The present invention relates to a speech synthesizing method and apparatus for obtaining high-quality synthesized speech.
As a speech synthesizing method of obtaining desired synthesized speech, a method of generating synthesized speech by editing and concatenating speech segments in units of phonemes or CV/VC, VCV, and the like is known. Note that CV/VC is a unit with a speech segment boundary set in each phoneme, and VCV is a unit with a speech segment boundary set in a vowel.
By repeating a plurality of small speech segments obtained in this manner, thinning out some of them, and changing the intervals, the duration length and fundamental frequency of synthesized speech can be changed. For example, the duration length of synthesized speech can be reduced by thinning out small speech segments, and can be increased by repeating small speech segments. The fundamental frequency of synthesized speech can be increased by reducing the intervals between small speech segments of a voiced sound portion, and can be decreased by increasing the intervals between the small speech segments of the voiced sound portion. By overlapping a plurality of small speech segments obtained by such repetition, thinning out, and interval changes, synthesized speech having a desired duration length and fundamental frequency can be obtained.

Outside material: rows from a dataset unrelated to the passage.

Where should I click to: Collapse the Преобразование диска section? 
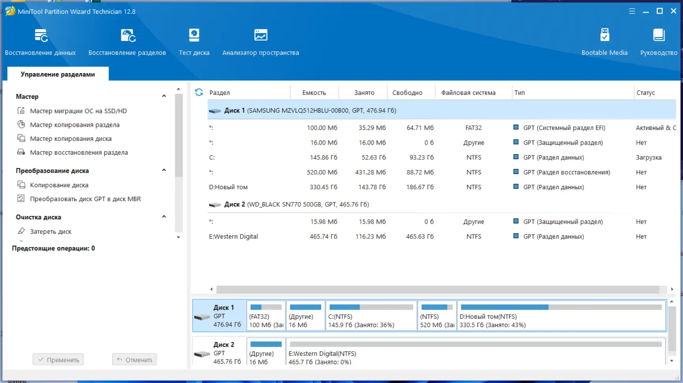(164, 170)
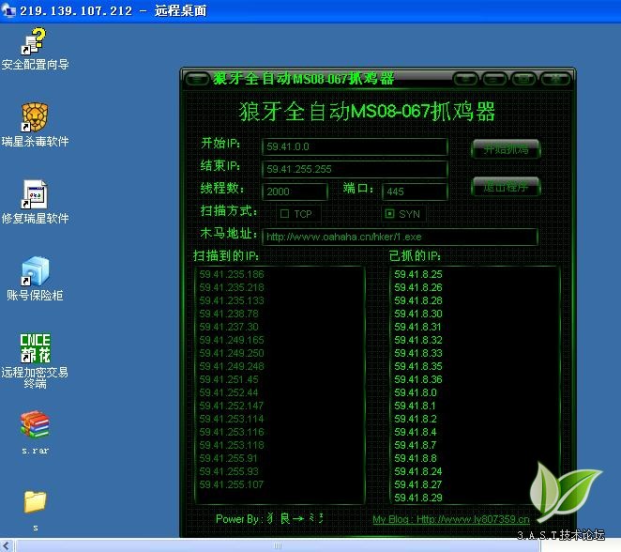This screenshot has width=621, height=552.
Task: Open the folder named s
Action: tap(35, 502)
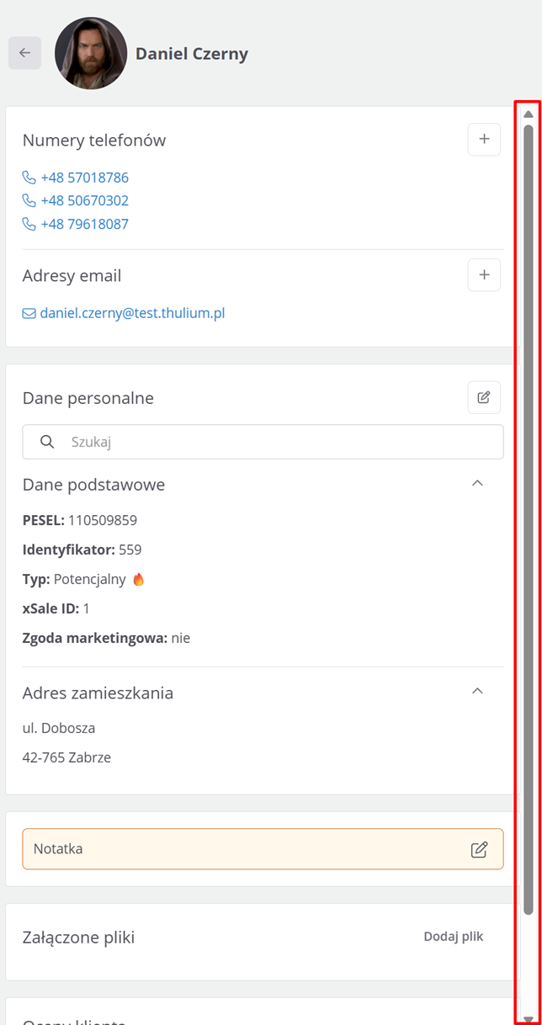Image resolution: width=542 pixels, height=1025 pixels.
Task: Call phone number +48 57018786
Action: point(84,178)
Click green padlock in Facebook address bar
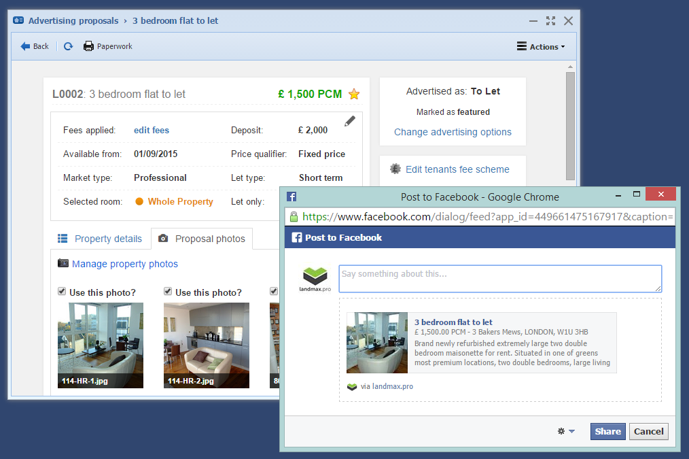Screen dimensions: 689x459 [294, 217]
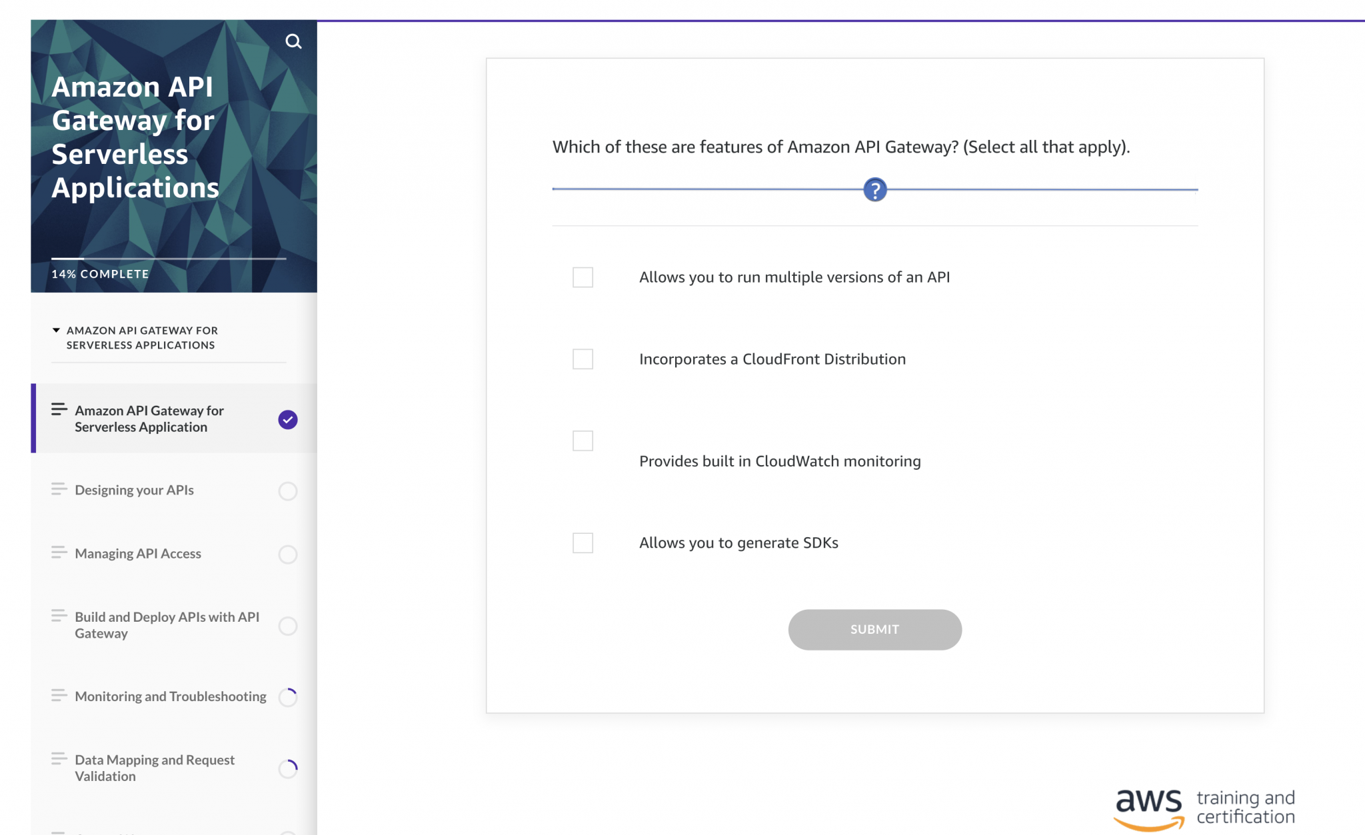1365x835 pixels.
Task: Open the Designing your APIs lesson
Action: coord(134,490)
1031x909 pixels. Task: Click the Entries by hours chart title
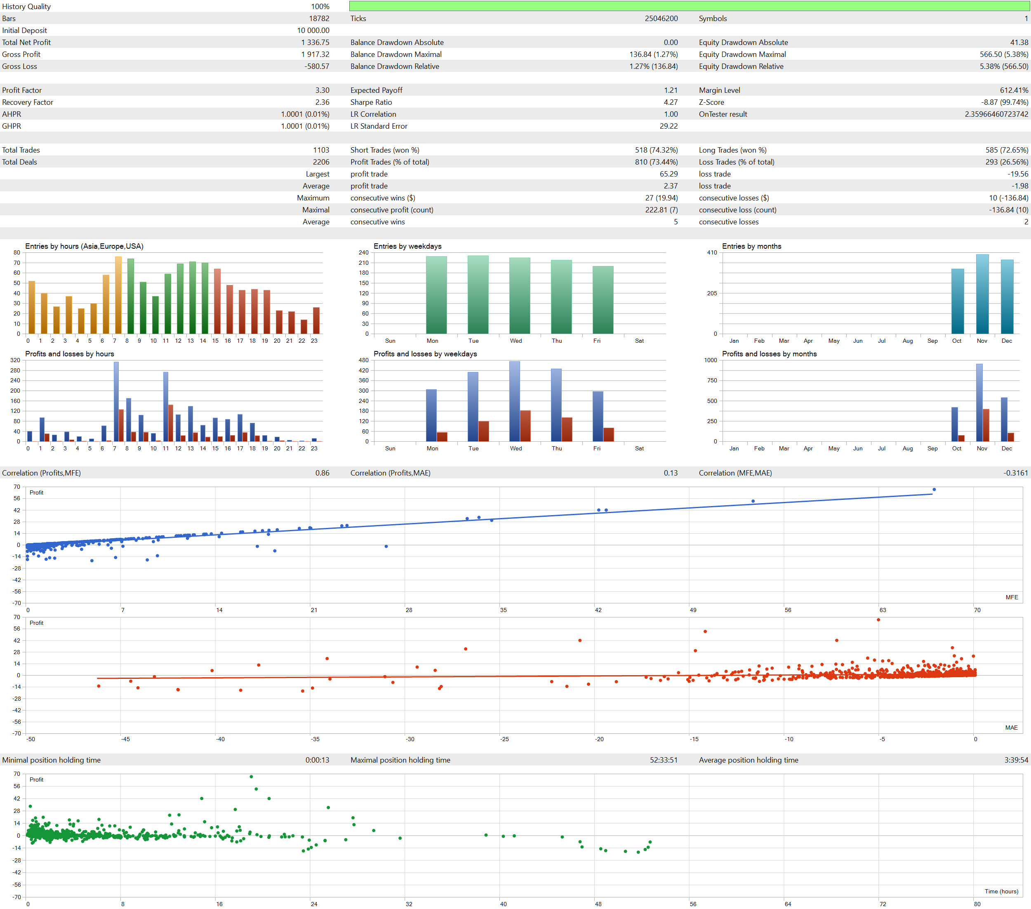84,246
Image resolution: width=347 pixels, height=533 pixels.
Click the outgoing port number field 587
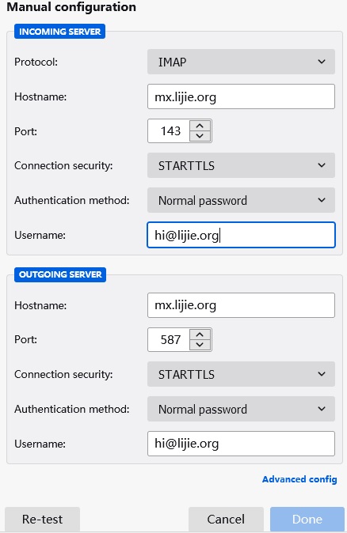[x=169, y=339]
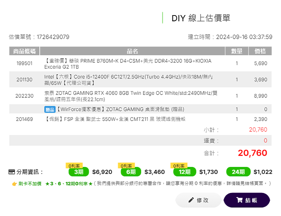Select the 6期 installment badge
Screen dimensions: 281x216
coord(131,172)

Speech, however, has steady and unsteady portions. If the above waveform editing operation (i.e., repeating small speech segments, thinning out small speech segments, and changing the intervals between them) is performed for an unsteady portion (especially, a portion near the boundary between a voiced sound portion and an unvoiced sound portion at which the shape of a waveform greatly changes), synthesized speech may have a rounded waveform or abnormal sounds may be produced, resulting in a deterioration in synthesized speech.
The present invention has been made in consideration of the above problems, and has as its object to prevent a deterioration in synthesized speech due to waveform editing operation.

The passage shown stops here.